* _What the task asks_
Whenever the word "will" shows up in a line of the data, copy that line.

[[ Data for this task, beginning ]]

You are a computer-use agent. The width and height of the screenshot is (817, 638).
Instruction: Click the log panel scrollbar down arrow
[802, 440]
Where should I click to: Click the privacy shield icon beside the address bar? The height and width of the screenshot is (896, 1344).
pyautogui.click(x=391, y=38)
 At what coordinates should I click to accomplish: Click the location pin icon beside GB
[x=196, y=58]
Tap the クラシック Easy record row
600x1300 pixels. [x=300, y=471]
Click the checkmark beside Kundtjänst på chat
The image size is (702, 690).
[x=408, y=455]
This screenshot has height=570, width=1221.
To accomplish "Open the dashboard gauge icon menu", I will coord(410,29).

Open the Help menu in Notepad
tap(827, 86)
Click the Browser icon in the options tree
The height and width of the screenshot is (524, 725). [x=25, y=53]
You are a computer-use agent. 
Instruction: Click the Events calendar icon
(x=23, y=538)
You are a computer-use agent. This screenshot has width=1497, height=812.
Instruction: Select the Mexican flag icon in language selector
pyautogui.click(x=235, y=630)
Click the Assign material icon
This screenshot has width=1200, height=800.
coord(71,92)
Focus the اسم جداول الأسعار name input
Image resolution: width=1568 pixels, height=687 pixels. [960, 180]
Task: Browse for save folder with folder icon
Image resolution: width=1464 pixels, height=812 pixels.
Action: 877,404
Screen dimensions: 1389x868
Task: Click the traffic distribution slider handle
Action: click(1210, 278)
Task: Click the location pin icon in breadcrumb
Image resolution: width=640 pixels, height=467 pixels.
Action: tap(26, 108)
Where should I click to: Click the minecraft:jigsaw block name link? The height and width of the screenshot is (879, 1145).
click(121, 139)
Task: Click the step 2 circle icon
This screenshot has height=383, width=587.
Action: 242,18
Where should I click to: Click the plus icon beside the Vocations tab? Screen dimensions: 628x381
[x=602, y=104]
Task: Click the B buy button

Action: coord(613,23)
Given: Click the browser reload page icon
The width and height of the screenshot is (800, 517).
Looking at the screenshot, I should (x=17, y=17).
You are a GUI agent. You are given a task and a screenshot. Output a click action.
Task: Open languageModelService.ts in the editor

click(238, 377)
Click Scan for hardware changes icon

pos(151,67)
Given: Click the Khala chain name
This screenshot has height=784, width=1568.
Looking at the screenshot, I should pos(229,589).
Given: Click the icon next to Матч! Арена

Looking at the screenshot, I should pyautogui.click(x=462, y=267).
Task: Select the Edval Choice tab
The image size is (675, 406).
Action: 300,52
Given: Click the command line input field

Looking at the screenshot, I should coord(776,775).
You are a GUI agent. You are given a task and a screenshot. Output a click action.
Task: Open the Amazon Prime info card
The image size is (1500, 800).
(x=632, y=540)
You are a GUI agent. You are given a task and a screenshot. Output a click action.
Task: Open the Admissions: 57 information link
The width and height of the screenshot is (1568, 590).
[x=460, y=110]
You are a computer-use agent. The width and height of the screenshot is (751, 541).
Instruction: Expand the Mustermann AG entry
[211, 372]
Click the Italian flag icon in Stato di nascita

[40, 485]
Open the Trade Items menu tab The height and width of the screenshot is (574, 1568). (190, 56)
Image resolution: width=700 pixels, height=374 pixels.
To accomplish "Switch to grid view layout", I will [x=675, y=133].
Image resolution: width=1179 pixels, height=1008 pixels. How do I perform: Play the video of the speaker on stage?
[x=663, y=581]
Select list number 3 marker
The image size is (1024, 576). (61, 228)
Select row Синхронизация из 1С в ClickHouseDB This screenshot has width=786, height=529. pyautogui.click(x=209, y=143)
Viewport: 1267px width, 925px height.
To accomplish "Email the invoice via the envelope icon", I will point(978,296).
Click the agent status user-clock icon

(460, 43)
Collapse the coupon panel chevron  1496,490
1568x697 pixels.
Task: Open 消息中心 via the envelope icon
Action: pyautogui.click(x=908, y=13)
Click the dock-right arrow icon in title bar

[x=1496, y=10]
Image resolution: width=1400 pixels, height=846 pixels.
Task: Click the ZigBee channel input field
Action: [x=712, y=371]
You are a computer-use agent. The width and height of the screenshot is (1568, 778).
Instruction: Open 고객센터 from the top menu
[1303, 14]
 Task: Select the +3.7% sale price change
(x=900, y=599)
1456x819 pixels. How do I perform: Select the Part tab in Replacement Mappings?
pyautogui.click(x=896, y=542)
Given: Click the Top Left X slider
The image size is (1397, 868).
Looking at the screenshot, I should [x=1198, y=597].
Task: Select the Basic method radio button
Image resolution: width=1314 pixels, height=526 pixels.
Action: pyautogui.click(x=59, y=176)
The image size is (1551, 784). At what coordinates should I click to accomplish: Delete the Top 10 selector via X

[[ Data for this task, end ]]

* _Exercise result_
To accomplish "Open the dashboard gauge icon menu", I will coord(410,29).
To accomplish "Switch to grid view layout", I will [x=675, y=133].
To accomplish "Email the invoice via the envelope icon", I will point(978,296).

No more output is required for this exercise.